§ **Activity**
Retype the following data exactly, but leave its pictures out.

=== Supplied material ===

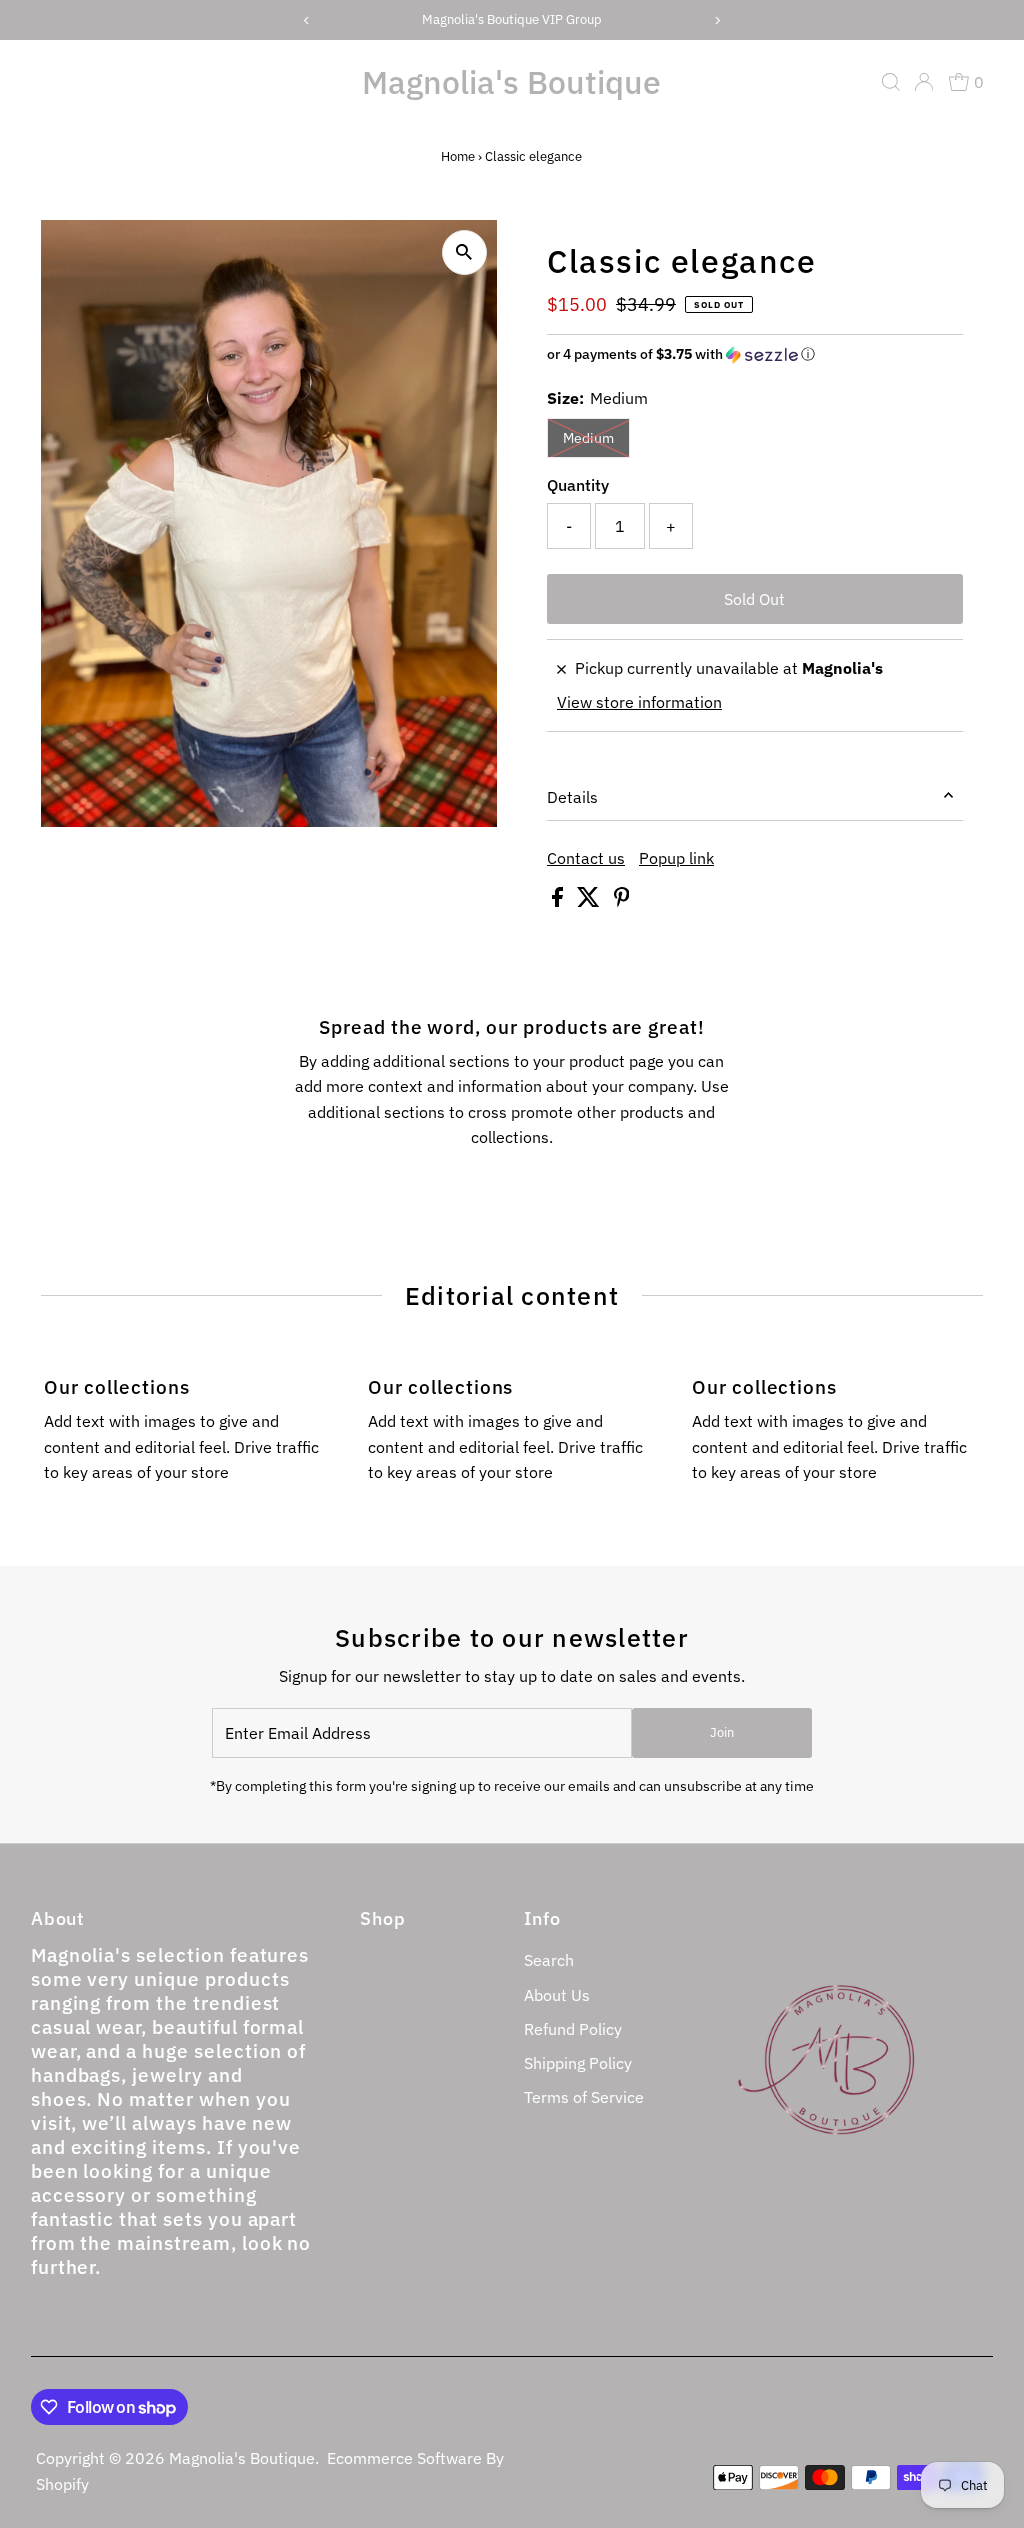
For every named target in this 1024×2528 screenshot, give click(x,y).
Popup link (676, 858)
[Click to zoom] (464, 252)
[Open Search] (891, 82)
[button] (755, 354)
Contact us (586, 858)
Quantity (578, 485)
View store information (639, 702)
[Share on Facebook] (559, 901)
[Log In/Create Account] (924, 82)
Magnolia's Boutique (511, 82)
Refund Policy (573, 2029)
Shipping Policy (578, 2063)
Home (458, 156)
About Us (557, 1995)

===

§ **Problem solution**
For every named target in this 1024×2528 screenshot, give click(x,y).
Popup link (676, 858)
[Click to zoom] (464, 252)
[Open Search] (891, 82)
[button] (755, 354)
Contact us (586, 858)
Quantity (578, 485)
View store information (639, 702)
[Share on Facebook] (559, 901)
[Log In/Create Account] (924, 82)
Magnolia's Boutique (511, 82)
Refund Policy (573, 2029)
Shipping Policy (578, 2063)
Home (458, 156)
About Us (557, 1995)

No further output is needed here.